:: Instructions to follow ::
Copy the stretch of data from the line containing "Given: Open favorites via the star icon" through the line containing "pos(1082,277)", both included, reproducing each line verbatim.

:: Material provided ::
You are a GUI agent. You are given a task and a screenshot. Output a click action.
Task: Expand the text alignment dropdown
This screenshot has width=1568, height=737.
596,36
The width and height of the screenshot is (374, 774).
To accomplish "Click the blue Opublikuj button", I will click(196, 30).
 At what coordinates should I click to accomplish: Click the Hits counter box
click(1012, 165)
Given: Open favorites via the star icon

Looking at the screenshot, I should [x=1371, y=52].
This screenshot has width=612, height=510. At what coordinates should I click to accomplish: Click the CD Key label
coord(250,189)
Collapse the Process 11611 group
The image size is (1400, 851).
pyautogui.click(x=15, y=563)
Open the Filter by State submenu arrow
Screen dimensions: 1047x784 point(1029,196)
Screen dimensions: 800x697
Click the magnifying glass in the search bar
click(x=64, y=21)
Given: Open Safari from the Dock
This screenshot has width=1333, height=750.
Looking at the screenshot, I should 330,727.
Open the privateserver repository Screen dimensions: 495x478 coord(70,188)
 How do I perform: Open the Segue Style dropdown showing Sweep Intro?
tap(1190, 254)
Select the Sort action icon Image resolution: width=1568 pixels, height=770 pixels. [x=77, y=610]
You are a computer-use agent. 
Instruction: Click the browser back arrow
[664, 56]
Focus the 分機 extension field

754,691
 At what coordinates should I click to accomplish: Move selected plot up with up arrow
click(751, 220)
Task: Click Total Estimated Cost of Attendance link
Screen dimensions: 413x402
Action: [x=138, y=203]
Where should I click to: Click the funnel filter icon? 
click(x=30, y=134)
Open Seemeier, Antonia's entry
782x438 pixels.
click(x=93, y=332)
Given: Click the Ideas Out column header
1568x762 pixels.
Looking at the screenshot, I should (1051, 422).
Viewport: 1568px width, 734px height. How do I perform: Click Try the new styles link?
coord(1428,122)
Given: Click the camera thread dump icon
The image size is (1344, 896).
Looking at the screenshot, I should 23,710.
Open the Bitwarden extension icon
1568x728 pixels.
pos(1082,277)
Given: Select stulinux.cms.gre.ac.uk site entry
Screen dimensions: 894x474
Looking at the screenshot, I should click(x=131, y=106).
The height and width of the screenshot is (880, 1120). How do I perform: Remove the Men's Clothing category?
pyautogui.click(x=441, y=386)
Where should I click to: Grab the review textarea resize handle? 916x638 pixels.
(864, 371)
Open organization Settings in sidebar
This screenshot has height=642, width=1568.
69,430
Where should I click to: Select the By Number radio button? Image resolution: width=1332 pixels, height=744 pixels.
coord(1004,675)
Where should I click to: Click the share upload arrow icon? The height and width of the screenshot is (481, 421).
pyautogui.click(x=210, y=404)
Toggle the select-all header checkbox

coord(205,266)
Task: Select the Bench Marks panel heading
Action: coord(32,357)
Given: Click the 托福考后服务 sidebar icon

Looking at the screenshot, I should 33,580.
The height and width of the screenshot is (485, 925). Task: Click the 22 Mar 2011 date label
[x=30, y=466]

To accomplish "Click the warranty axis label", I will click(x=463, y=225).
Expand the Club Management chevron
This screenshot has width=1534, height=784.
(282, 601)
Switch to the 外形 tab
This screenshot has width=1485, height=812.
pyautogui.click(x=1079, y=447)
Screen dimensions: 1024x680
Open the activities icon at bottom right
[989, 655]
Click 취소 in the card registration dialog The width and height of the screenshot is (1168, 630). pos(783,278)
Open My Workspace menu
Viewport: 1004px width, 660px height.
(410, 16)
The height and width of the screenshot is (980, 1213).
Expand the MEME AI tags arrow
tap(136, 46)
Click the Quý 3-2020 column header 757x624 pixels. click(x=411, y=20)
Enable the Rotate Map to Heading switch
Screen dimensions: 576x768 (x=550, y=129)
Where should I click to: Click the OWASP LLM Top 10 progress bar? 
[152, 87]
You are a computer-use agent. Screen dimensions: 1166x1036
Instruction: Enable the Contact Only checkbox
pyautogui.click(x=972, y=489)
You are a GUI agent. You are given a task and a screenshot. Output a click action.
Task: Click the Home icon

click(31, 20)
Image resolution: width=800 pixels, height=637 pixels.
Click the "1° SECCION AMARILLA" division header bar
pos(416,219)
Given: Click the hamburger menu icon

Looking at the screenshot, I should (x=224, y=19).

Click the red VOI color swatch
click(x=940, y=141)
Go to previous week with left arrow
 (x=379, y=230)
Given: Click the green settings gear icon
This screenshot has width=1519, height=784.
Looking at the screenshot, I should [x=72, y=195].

:: Solution ::
Given: Open favorites via the star icon

Looking at the screenshot, I should [x=1371, y=52].
This screenshot has width=612, height=510. At what coordinates should I click to accomplish: Click the CD Key label
coord(250,189)
Collapse the Process 11611 group
The image size is (1400, 851).
pyautogui.click(x=15, y=563)
Open the Filter by State submenu arrow
Screen dimensions: 1047x784 point(1029,196)
Screen dimensions: 800x697
Click the magnifying glass in the search bar
click(x=64, y=21)
Given: Open Safari from the Dock
This screenshot has width=1333, height=750.
Looking at the screenshot, I should 330,727.
Open the privateserver repository Screen dimensions: 495x478 coord(70,188)
 How do I perform: Open the Segue Style dropdown showing Sweep Intro?
tap(1190, 254)
Select the Sort action icon Image resolution: width=1568 pixels, height=770 pixels. [x=77, y=610]
You are a computer-use agent. 
Instruction: Click the browser back arrow
[664, 56]
Focus the 分機 extension field

754,691
 At what coordinates should I click to accomplish: Move selected plot up with up arrow
click(751, 220)
Task: Click Total Estimated Cost of Attendance link
Screen dimensions: 413x402
Action: [x=138, y=203]
Where should I click to: Click the funnel filter icon? 
click(x=30, y=134)
Open Seemeier, Antonia's entry
782x438 pixels.
click(x=93, y=332)
Given: Click the Ideas Out column header
1568x762 pixels.
Looking at the screenshot, I should (1051, 422).
Viewport: 1568px width, 734px height. How do I perform: Click Try the new styles link?
coord(1428,122)
Given: Click the camera thread dump icon
The image size is (1344, 896).
Looking at the screenshot, I should 23,710.
Open the Bitwarden extension icon
1568x728 pixels.
pos(1082,277)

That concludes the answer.